Si Christian Prouzat, président du centre socio-culturel-Flep, n'a pas voulu s'étendre sur la fermeture du centre de loisirs Gulliver (lire CL d'hier), il se montre plus loquace à propos de l'étude qui va permettre à la Ville de proposer au centre une convention pluriannuelle (avec la perspective, en 2011, de l'élaboration des orientations du contrat de projet 2012-2015).

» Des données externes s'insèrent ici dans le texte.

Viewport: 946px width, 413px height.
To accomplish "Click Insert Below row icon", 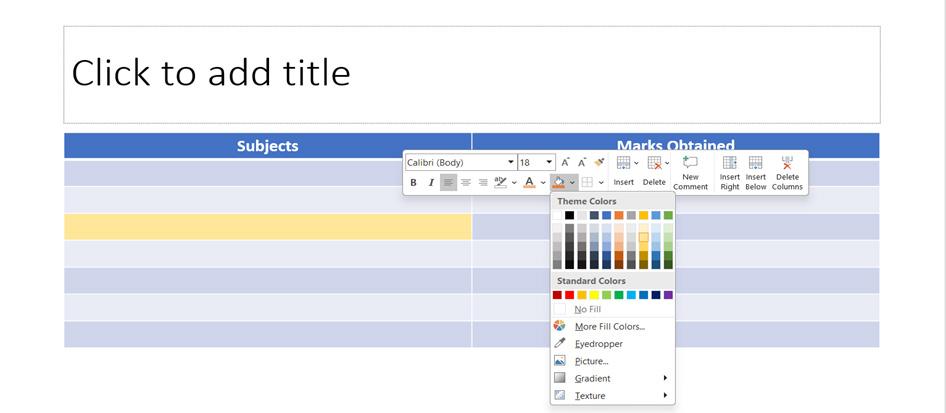I will click(x=756, y=171).
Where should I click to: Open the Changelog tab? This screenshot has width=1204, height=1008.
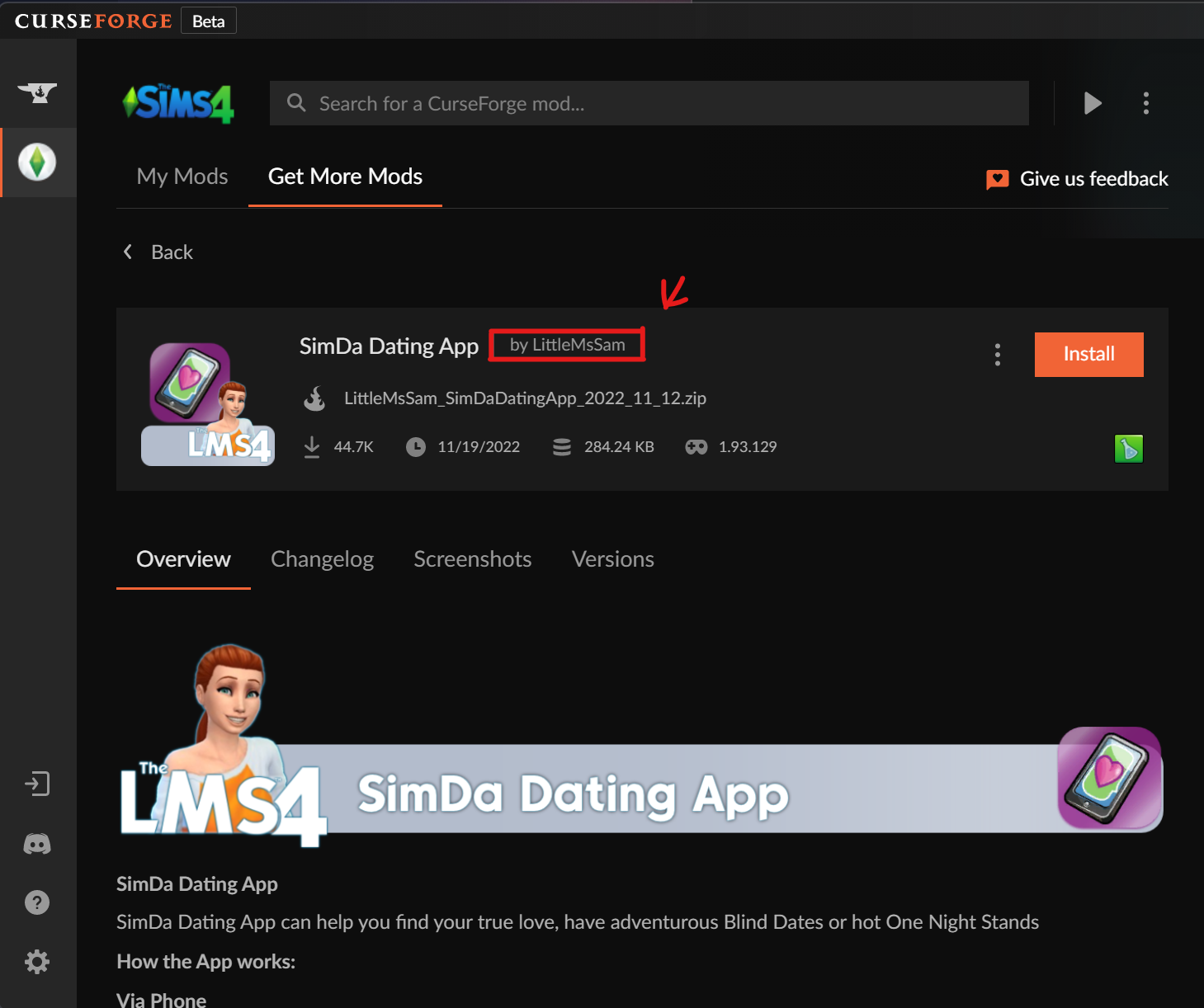pos(322,559)
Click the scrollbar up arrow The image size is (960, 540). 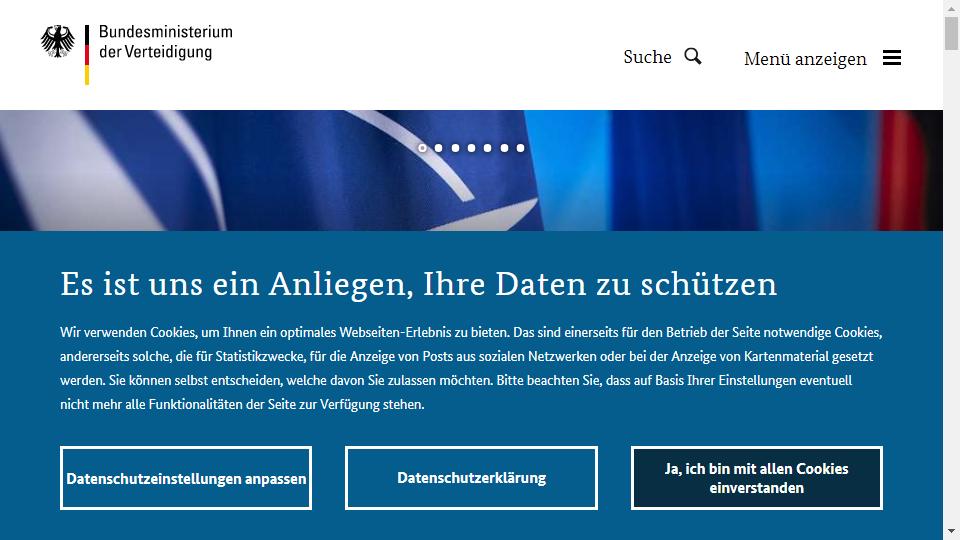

«De cette étude, j'attends deux choses essentielles. D'abord une clarification, que cette étude démontre l'étendue du champ des activités du Centre socio-culturel et sportif Flep actuel. Et aussi qu'elle témoigne de l'importance du rôle qu'il joue auprès des plus défavorisés et au service de la mixité sociale», affirme-t-il. «Au titre des perspectives, j'attends qu'elle ouvre les yeux de tous sur l'étendue et l'urgence des progrès à accomplir», ajoute-t-il encore.
Cette étude, proposée au vote lors du dernier conseil municipal, le 9 novembre, avait été adoptée à la majorité, avec cinq abstentions de l'opposition. Fanta Dialo, conseillère municipale d'opposition, avait craint «que le Flep soit mis à l'index», son homologue Bernard Rivalleau, tout en reconnaissant que «les relations avec le Flep soient clarifiées, ce n'est pas une mauvaise chose», s'inquiétait «de l'impartialité de cette étude».
François Nebout avait constaté: «Nous avons perdu un an. Il faut maintenant qu'on avance,   (...) "
Marie-Noëlle Debilly, maire-adjointe, avait ajouté: «Le centre social est demandeur, ce n'est pas une chasse aux sorcières.»
Christian Prouzat reconnaît volontiers qu'il y a sûrement des points à améliorer au niveau du centre social: «    (...)   Mais surtout, j'attends de cette étude qu'elle démontre la nécessité de désenclaver le CSCS-Flep en lui donnant une image susceptible d'être reconnue et appréciée de tous les Sojaldiciens.»
L'étude sera financée à 50 % par la CAF et la Ville de Soyaux, soit 4.000 € chacun. Les conclusions devraient être restituées à la fin de l'année.